La scorsa settimana uno scossone ha mosso il solitamente placido mondo del networking: un paio di report indicavano che
AWS stava lavorando alla realizzazione di uno o più switch da proporre commercialmente. L’indiscrezione ha ovviamente fatto rizzare le orecchie ai vendor del mondo networking, Cisco in primis: qualunque cosa Amazon decida di fare ha comunque un effetto importante sul mercato. Una
telefonata tra CEO (Chuck Robbins per Cisco e Andy Jassy per AWS) ha chiarito la questione: AWS non ha intenzione di lanciare nessuna linea commerciale di switch.

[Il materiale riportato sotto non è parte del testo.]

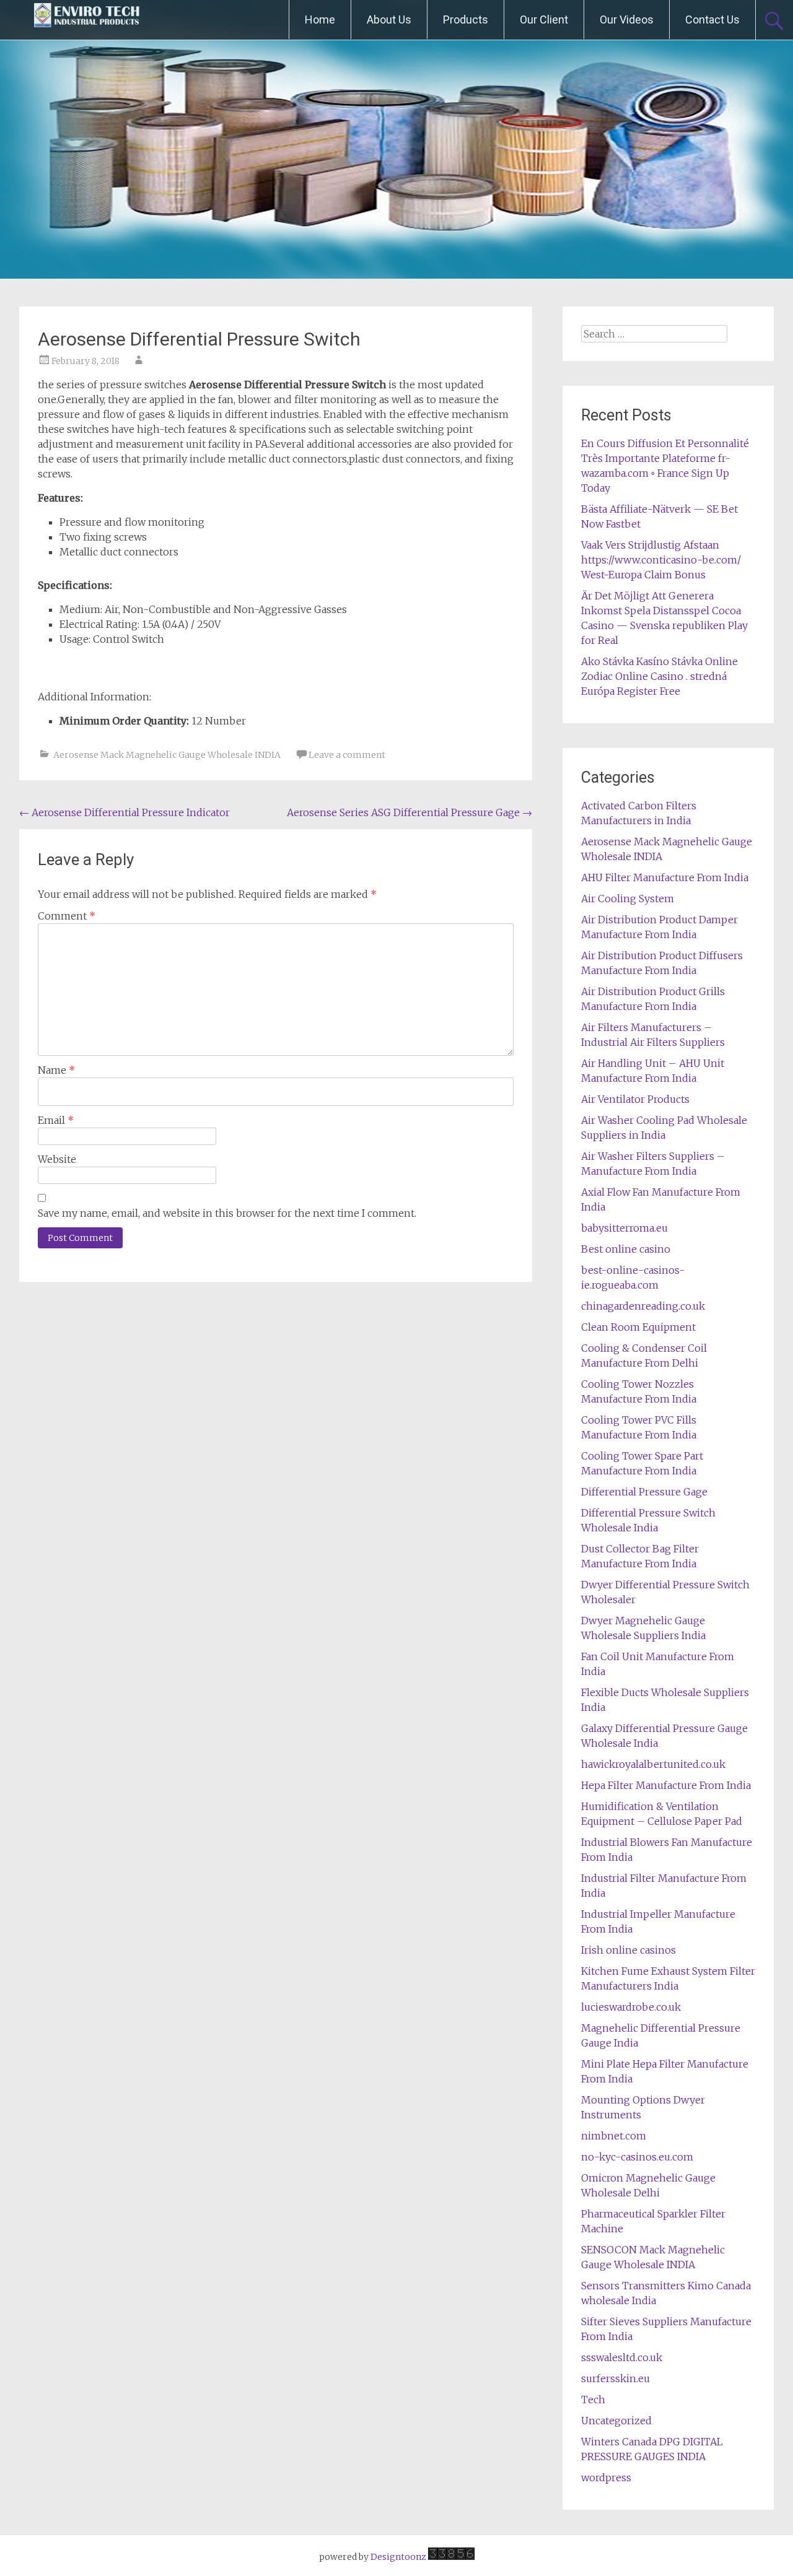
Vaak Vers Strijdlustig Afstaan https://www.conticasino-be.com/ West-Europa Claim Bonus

Tutto rientrato, quindi? Sì e no.
Tutto si gioca su quel “commerciale”: non vedremo switch griffati AWS sugli scaffali, ma questo non vuol dire che le indiscrezioni fossero infondate e che AWS non abbia in mente qualche switch da proporre ai clienti
come parte dei suoi servizi cloud. È una ipotesi che secondo alcuni osservatori di mercato ha un senso, molto più dell’idea di vendere commercialmente switch a prezzi “da Amazon”. Vediamo perché.
AWS
ha certamente le competenze necessarie a sviluppare switch ed anche server per datacenter. Tutti i principali hyperscaler lo fanno: invece di cercare nell’offerta dei nomi noti del networking qualcosa che faccia al caso loro, AWS, Google, Microsoft, Facebook e compagnia progettano i propri dispositivi e
se li fanno realizzare dai produttori ODM orientali. È un trend ampiamente consolidato da tempo, tanto che i prodotti “white box” stanno
cambiando la fisionomia stessa dei loro mercati.
Ma lo “switch di AWS” non avrebbe un grande senso commerciale. Gli switch e i server progettati dagli hyperscaler sono
fatti su misura per i loro datacenter, non sono prodotti generici e non è detto che andrebbero incontro alle esigenze di qualsiasi azienda. Lo dimostra il fatto che in ambito networking le
ricadute pratiche dello sviluppo interno degli hyperscaler sono sempre state poche, nel complesso. Facebook in particolare ha ceduto in open source molto del lavoro fatto per il suo
switch Wedge 100 e anche Microsoft ha “aperto” il suo
Azure Cloud Switch, senza però che questo portasse a un particolare incremento dell’open networking nelle imprese.
L’
open networking certo esiste, ma per le imprese è più semplice recepirlo attraverso i prodotti “branded”
dei produttori classici, che hanno le competenze per affrontarne gli aspetti tecnologici e per corredarli dei servizi di supporto. Difficile pensare che AWS trovi un vantaggio commerciale non solo nel vendere switch ma
anche nel supportarli, come sarebbe costretta a fare.
La questione cambia se consideriamo un possibile switch AWS non solo come un dispositivo che instrada pacchetti, sia pure in maniera sempre più sofisticata e software-defined, ma come un
punto fisico di interfaccia tra il cloud AWS e l’infrastruttura on-premise del cliente. In quest’ottica lo switch può diventare un elemento che semplifica la gestione di un ambiente di cloud ibrido, ottimizzando il traffico dei dati e dei workload. Fatte salve le debite differenze, qualcosa del genere l’abbiamo visto
anche di recente.
Pur restando nel campo delle ipotesi, questa ha una sua concretezza. Assodato che la strada da seguire per la maggioranza delle imprese
è quella del cloud ibrido, per i cloud provider come AWS mettere nei datacenter dei clienti anche dispositivi di rete ottimizzati potrebbe essere un modo per
ottenere un duplice vantaggio: da un lato semplificare la gestione dell’hybrid cloud e la migrazione delle applicazioni verso la nuvola, dall’altro legarli un po’ più strettamente a sé. Sempre, ovviamente, come ipotesi.